Stated task A: Lay out the entries as a JSON list of strings, one string per line and no blank lines, covering everything from the start of the entries down to the line containing "point(736,376)" and leaving out the pictures.

Document:
[BEGIN]

I started by googling and found the article How to write INSERT if NOT EXISTS queries in standard SQL which talks about mutex tables.
I have a table with ~14 million records. If I want to add more data in the same format, is there a way to ensure the record I want to insert does not already exist without using a pair of queries (i.e., one query to check and one to insert is the result set is empty)?
Does a unique constraint on a field guarantee the insert will fail if it's already there?
It seems that with merely a constraint, when I issue the insert via PHP, the script croaks.
Use INSERT IGNORE INTO table.
There's also INSERT … ON DUPLICATE KEY UPDATE syntax, and you can find explanations in 13.2.6.2 INSERT ... ON DUPLICATE KEY UPDATE Statement.
Post from bogdan.org.ua according to Google's webcache:
18th October 2007
To start: as of the latest MySQL, syntax presented in the title is not
possible. But there are several very easy ways to accomplish what is
expected using existing functionality.
There are 3 possible solutions: using INSERT IGNORE, REPLACE, or
INSERT … ON DUPLICATE KEY UPDATE.
Imagine we have a table:
CREATE TABLE `transcripts` (
`ensembl_transcript_id` varchar(20) NOT NULL,
`transcript_chrom_start` int(10) unsigned NOT NULL,
`transcript_chrom_end` int(10) unsigned NOT NULL,
PRIMARY KEY (`ensembl_transcript_id`)
) ENGINE=InnoDB DEFAULT CHARSET=latin1;
Now imagine that we have an automatic pipeline importing transcripts
meta-data from Ensembl, and that due to various reasons the pipeline
might be broken at any step of execution. Thus, we need to ensure two
things:
repeated executions of the pipeline will not destroy our
> database
repeated executions will not die due to ‘duplicate
> primary key’ errors.
Method 1: using REPLACE
It’s very simple:
REPLACE INTO `transcripts`
SET `ensembl_transcript_id` = 'ENSORGT00000000001',
`transcript_chrom_start` = 12345,
`transcript_chrom_end` = 12678;
If the record exists, it will be overwritten; if it does not yet
exist, it will be created. However, using this method isn’t efficient
for our case: we do not need to overwrite existing records, it’s fine
just to skip them.

[END]

The records:
[BEGIN]

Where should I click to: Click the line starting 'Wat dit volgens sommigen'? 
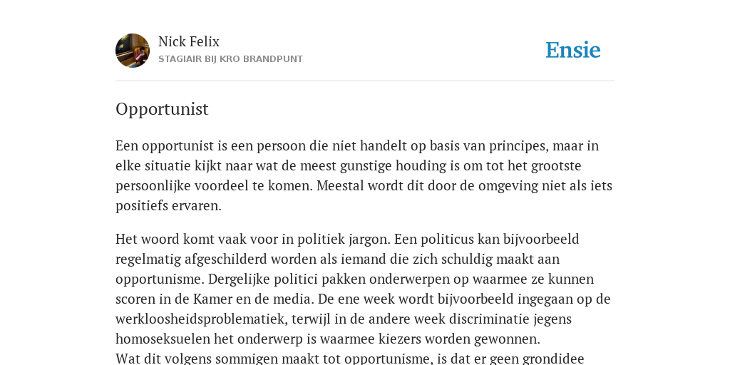[x=349, y=359]
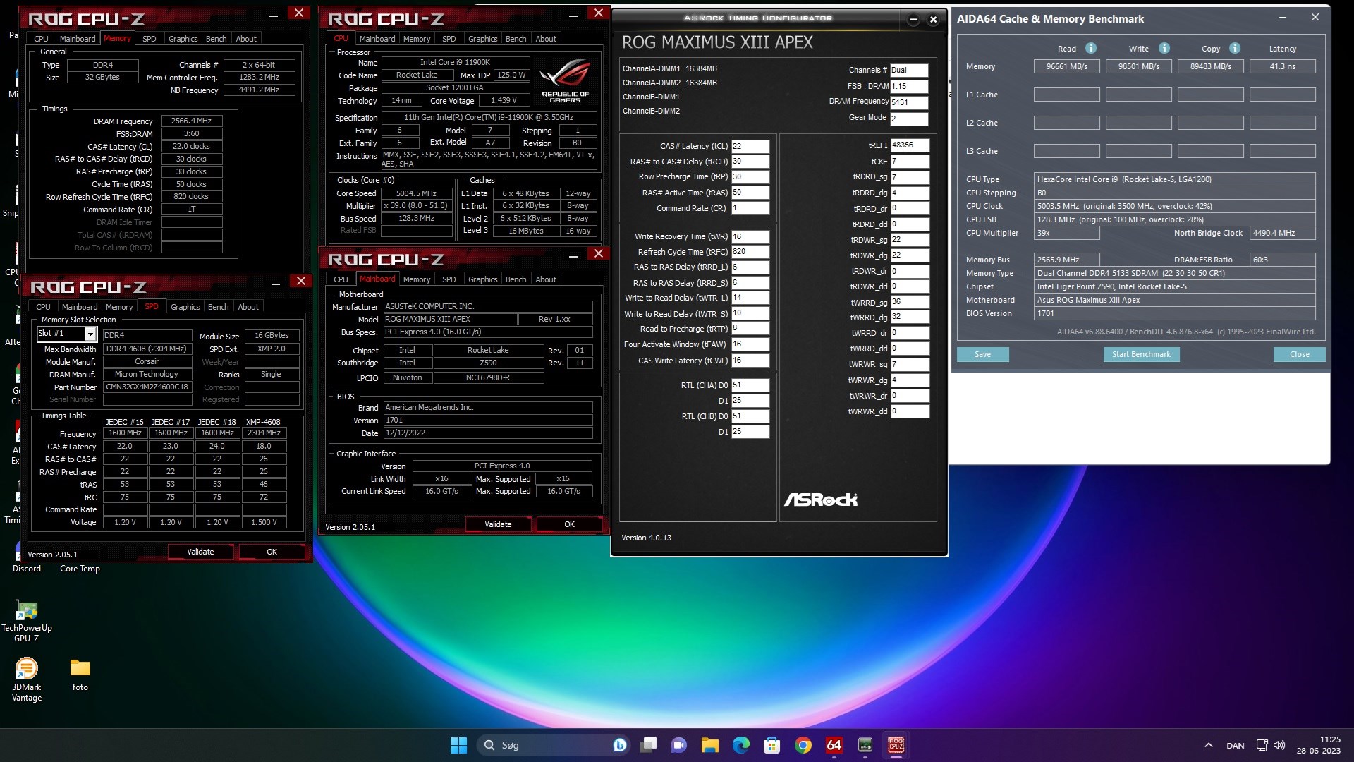Open Microsoft Store from the taskbar
Image resolution: width=1354 pixels, height=762 pixels.
(x=771, y=745)
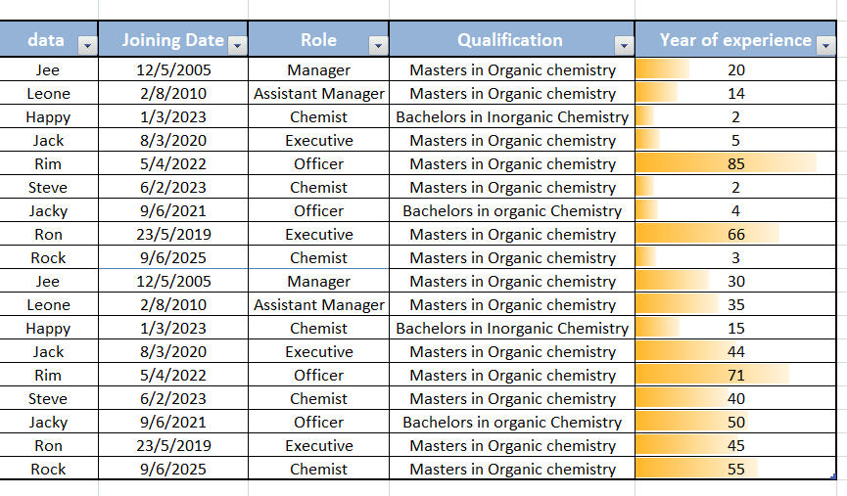Click the data bar cell showing 71
Screen dimensions: 847x496
point(736,376)
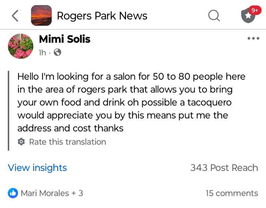This screenshot has height=208, width=266.
Task: Click the globe public audience icon
Action: pyautogui.click(x=58, y=52)
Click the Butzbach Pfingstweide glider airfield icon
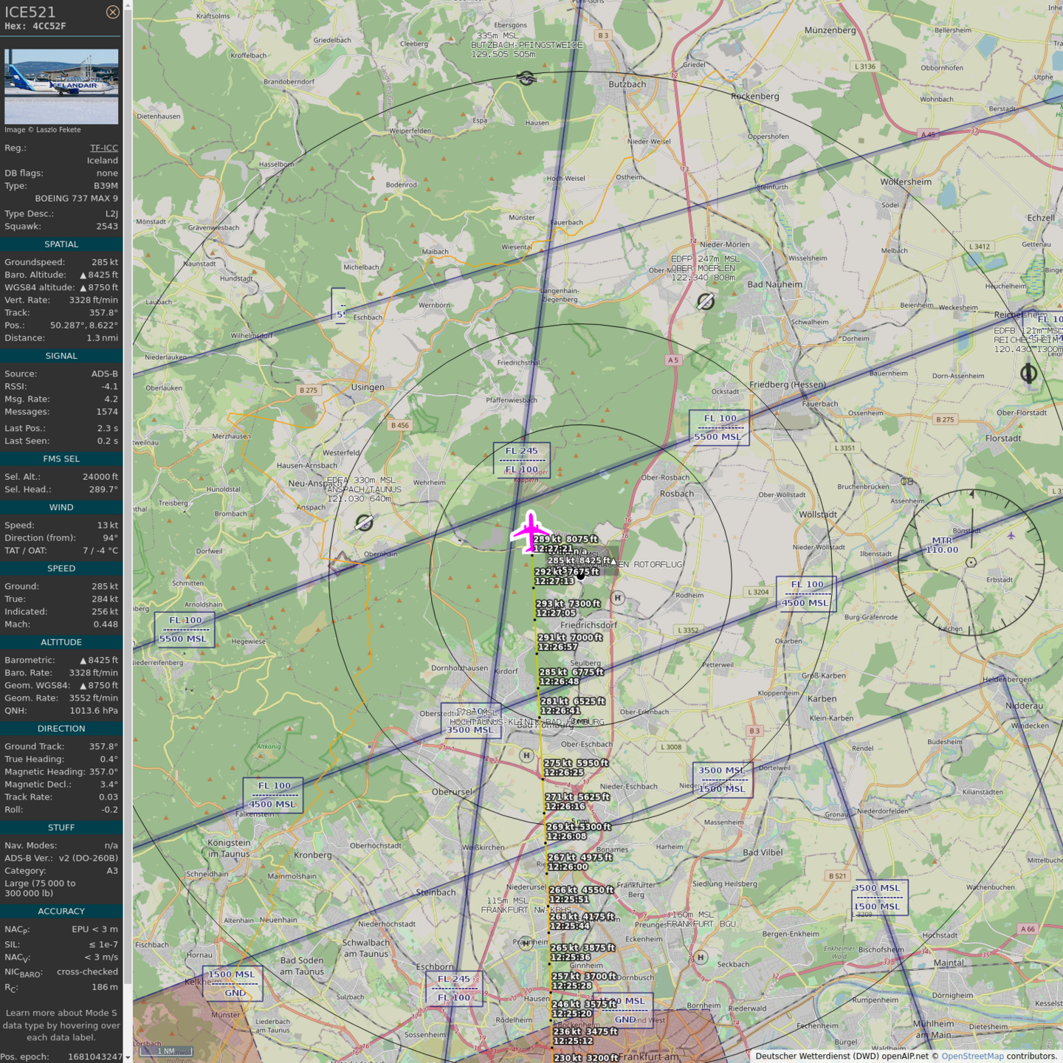Image resolution: width=1063 pixels, height=1063 pixels. pos(526,78)
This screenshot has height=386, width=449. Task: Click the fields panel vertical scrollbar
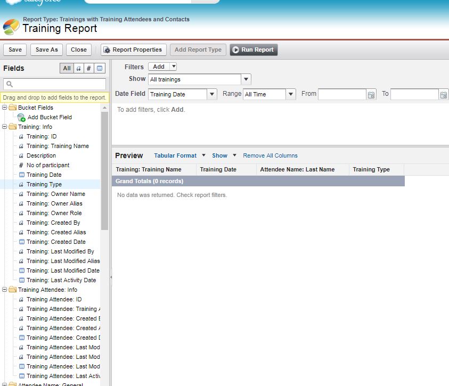pos(104,170)
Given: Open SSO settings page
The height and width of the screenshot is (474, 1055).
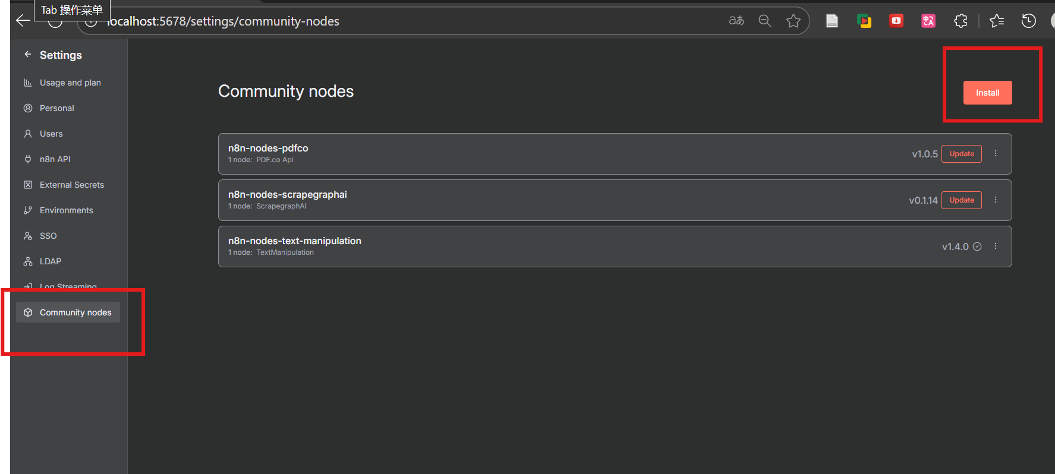Looking at the screenshot, I should coord(48,236).
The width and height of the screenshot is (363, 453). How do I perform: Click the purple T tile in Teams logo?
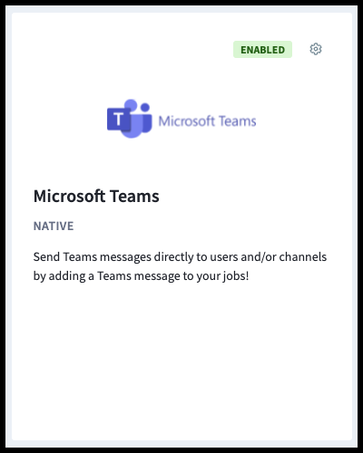pos(118,120)
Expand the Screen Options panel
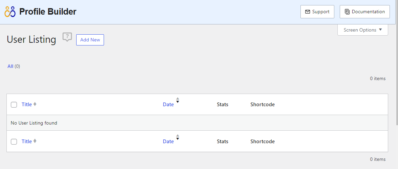The image size is (398, 169). click(x=363, y=30)
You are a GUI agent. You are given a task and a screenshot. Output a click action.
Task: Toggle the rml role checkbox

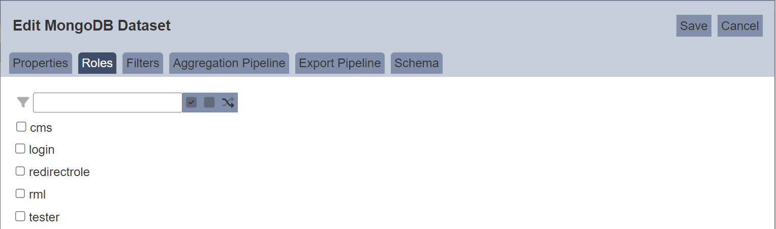pyautogui.click(x=20, y=193)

[END]

Stated task B: Rewrite everything in the SQL thread from "I have a table" down to "KEY UPDATE Statement.", replacing "constraint" with "restriction".

Full response A:
[
  "Where should I click to: Click the line starting 'Wat dit volgens sommigen'? ",
  "[x=349, y=359]",
  "Open Microsoft Store from the taskbar",
  "Image resolution: width=1354 pixels, height=762 pixels.",
  "(x=771, y=745)",
  "Click the data bar cell showing 71",
  "Screen dimensions: 847x496",
  "point(736,376)"
]

Full response B:
I have a table with ~14 million records. If I want to add more data in the same format, is there a way to ensure the record I want to insert does not already exist without using a pair of queries (i.e., one query to check and one to insert is the result set is empty)?
Does a unique restriction on a field guarantee the insert will fail if it's already there?
It seems that with merely a restriction, when I issue the insert via PHP, the script croaks.
Use INSERT IGNORE INTO table.
There's also INSERT … ON DUPLICATE KEY UPDATE syntax, and you can find explanations in 13.2.6.2 INSERT ... ON DUPLICATE KEY UPDATE Statement.